Puis arriva l'élection présidentielle et ce budget, déjà écrêté lors de la discussion du projet de loi de finances à l'automne 2016, devint une sorte de cible pour le Gouvernement. Dès les décrets d'avance et d'annulation du 17 juillet, on lui inflige une amputation d'une ampleur considérable. De coup de rabot en coup de rabot, on aboutit à une sous-exécution globale de la mission à hauteur de 414 millions d'euros en crédits de paiement (CP), soit une baisse de 3,4 % par rapport aux 12,3 milliards votés par le Parlement, et de 1,34 milliard en autorisations d'engagement (AE), soit 10,3 % des crédits ouverts en loi de finances initiale.

L'exécution des plafonds d'emplois, qui réunissent désormais – allez savoir pourquoi – les emplois du ministère de la transition écologique et solidaire et ceux du ministère de la cohésion des territoires est inférieure d'environ 1 000 équivalents temps plein travaillé (ETPT) à la prévision initiale de 42 058 ETPT, soit une chute de 2,3 % que rien ne justifie.

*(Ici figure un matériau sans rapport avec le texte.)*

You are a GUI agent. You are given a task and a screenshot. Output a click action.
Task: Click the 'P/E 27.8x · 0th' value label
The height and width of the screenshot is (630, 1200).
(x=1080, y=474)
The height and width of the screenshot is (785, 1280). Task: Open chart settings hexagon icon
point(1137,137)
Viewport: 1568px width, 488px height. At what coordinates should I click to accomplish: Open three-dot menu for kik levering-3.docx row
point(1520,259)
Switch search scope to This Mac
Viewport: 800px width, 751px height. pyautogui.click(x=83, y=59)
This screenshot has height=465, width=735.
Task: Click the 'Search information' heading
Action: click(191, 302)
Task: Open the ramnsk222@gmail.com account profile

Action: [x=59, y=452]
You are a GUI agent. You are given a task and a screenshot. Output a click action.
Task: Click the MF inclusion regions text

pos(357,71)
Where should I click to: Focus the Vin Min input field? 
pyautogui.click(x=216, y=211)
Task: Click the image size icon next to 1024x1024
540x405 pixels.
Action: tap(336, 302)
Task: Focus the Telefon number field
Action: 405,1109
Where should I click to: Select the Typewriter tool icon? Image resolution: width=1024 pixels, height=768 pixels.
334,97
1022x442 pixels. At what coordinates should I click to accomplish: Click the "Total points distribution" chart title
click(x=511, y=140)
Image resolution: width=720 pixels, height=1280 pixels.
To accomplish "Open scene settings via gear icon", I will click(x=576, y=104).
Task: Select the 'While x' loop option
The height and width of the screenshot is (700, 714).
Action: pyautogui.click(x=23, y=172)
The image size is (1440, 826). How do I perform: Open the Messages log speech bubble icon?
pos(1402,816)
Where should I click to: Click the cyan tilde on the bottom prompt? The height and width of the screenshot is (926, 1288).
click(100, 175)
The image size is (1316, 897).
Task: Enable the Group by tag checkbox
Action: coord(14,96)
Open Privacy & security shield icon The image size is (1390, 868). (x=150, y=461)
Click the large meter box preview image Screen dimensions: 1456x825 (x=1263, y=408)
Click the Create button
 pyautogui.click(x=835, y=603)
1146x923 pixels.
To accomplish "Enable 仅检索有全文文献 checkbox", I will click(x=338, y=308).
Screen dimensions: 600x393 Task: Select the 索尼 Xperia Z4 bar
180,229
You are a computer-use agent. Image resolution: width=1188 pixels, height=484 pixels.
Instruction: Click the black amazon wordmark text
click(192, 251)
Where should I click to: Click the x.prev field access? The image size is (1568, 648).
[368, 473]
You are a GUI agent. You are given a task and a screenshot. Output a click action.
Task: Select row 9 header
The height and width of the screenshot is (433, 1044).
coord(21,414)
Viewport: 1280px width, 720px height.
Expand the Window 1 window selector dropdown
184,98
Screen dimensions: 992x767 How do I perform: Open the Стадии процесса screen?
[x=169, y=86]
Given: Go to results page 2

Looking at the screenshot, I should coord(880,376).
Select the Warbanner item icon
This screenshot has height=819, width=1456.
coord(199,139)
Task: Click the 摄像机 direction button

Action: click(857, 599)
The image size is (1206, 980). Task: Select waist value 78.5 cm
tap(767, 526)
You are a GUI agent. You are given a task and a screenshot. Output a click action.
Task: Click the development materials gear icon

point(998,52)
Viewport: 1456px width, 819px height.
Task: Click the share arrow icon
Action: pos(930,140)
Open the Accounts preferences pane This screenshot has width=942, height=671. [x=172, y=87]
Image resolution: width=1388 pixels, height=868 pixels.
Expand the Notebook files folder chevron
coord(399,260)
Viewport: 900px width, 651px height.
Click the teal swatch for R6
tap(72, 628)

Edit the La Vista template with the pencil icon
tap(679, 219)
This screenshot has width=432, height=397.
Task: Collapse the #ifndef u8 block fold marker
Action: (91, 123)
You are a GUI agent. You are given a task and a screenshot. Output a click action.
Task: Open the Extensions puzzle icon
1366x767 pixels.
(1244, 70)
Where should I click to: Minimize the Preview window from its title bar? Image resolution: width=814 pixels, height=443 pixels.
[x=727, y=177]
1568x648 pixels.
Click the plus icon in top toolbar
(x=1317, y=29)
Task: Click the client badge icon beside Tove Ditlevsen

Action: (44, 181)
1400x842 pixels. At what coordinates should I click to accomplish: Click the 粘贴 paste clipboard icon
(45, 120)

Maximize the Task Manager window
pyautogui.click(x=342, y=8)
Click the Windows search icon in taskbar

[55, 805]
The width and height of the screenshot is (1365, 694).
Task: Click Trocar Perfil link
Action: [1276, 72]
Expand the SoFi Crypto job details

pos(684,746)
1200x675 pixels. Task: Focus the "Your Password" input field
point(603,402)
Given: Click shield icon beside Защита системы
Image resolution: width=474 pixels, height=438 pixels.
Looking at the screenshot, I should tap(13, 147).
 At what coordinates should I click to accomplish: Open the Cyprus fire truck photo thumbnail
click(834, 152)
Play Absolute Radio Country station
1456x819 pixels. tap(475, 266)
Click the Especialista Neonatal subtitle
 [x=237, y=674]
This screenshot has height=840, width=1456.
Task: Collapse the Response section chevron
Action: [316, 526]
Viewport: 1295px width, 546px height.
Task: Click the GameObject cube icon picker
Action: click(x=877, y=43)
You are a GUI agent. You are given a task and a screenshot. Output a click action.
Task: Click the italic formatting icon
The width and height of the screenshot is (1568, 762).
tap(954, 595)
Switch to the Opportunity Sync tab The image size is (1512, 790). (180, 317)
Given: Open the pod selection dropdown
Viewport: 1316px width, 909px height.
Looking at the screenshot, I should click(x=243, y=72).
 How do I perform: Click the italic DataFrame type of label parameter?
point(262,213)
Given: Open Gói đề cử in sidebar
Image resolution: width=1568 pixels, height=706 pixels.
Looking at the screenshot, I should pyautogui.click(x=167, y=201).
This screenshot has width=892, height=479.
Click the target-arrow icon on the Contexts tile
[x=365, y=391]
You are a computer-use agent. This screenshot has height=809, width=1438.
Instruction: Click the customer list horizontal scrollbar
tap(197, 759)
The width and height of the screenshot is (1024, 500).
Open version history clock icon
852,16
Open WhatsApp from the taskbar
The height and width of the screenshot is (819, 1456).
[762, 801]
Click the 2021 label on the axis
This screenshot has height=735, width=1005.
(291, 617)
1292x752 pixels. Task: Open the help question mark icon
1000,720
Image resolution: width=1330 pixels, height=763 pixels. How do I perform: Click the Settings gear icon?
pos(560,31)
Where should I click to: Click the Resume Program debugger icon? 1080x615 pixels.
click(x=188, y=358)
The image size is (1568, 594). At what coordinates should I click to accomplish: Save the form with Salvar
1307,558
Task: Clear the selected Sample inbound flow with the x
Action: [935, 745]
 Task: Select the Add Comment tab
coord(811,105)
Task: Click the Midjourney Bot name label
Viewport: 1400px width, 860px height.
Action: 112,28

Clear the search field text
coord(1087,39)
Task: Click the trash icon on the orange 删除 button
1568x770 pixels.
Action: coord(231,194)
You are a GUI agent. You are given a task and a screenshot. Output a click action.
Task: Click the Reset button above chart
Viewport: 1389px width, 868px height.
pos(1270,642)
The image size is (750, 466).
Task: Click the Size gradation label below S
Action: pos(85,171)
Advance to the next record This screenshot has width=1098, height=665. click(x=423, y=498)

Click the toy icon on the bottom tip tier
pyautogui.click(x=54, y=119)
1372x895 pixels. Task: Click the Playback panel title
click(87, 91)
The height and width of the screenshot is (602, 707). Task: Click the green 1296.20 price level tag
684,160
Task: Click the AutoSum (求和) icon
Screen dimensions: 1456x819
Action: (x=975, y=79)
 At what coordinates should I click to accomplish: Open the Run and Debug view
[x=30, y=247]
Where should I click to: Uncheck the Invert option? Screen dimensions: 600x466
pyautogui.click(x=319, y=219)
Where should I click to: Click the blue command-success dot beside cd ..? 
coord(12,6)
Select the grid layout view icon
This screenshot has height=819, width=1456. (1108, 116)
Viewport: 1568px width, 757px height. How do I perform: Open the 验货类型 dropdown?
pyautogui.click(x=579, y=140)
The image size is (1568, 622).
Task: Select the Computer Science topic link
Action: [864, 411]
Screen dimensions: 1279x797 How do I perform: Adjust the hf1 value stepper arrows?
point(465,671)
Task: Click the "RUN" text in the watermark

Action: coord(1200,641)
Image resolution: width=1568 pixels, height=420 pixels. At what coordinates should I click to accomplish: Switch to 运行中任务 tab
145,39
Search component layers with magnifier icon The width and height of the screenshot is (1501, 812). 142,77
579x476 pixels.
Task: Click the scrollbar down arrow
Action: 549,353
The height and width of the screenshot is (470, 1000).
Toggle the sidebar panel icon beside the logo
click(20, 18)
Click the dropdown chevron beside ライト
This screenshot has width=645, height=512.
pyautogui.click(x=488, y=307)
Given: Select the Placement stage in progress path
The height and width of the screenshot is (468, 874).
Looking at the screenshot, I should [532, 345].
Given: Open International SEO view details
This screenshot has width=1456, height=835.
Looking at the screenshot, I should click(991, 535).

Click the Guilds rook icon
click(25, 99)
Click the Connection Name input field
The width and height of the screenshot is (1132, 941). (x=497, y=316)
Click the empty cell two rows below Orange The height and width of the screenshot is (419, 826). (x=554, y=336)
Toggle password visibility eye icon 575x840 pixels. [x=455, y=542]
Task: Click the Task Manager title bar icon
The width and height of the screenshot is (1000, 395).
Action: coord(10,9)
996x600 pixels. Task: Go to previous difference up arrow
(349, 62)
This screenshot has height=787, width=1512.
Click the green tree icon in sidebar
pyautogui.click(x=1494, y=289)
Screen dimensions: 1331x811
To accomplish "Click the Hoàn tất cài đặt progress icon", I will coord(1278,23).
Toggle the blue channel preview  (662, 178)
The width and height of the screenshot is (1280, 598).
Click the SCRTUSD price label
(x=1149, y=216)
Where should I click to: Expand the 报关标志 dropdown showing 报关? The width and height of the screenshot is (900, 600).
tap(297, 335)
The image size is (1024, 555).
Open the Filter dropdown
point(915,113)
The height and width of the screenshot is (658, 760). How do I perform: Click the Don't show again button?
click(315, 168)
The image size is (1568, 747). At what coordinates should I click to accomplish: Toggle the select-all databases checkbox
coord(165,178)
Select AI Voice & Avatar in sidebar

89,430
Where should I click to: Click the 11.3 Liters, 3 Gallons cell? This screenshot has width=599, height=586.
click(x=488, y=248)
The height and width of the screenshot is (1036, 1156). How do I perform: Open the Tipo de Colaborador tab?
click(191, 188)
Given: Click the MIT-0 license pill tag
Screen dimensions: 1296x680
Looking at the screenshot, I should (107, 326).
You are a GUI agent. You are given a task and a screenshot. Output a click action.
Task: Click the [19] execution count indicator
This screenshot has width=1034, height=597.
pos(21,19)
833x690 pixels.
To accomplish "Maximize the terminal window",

Dans le même temps, le Gouvernement s'engage dans une politique de régression écologique revendiquée : maintien des exonérations de taxe intérieure de consommation sur les produits énergétiques (TICPE) en faveur du transport routier, qui sera lourd de conséquences pour le climat et pour la santé des personnes ; tentative de destruction du service public du rail et étranglement du fret ferroviaire ; retards et reculs sur les projets de parcs éoliens en mer – pas une seule éolienne en mer n'a encore vu le jour, mais ce gouvernement n'en est pas, loin de là, le seul responsable ; politique de l'autruche dans le domaine du nucléaire, avec, je le rappelle, 5 milliards d'euros pris sur le budget de l'État en 2017 pour recapitaliser Areva en urgence et 3 milliards pour EDF ; recul sur les pesticides – à quoi sert-il de créer une agence française pour la biodiversité si c'est pour continuer à répandre des tonnes de glyphosate ? ; attaque en règle contre la loi « littoral », et j'en passe.

Je consacrerai la première partie de mon propos aux coupes successives pratiquées dans les programmes dont j'assure plus particulièrement le suivi.

L'exécutif – et pas seulement ce gouvernement – a pour habitude de faire voter à la toute fin de la discussion budgétaire des amendements en seconde délibération qui faussent souvent les décisions prises par la représentation nationale. Au nom du respect de la sacro-sainte « norme de dépenses en valeur », on reprend d'une main ce que l'on avait lâché de l'autre. C'est ainsi que l'amendement n° II-122 a minoré de 52,8 millions d'euros les crédits de la mission au seul motif que des crédits ont été majorés ailleurs. À ce petit jeu, l'écologie est systématiquement perdante – on se demande bien pourquoi !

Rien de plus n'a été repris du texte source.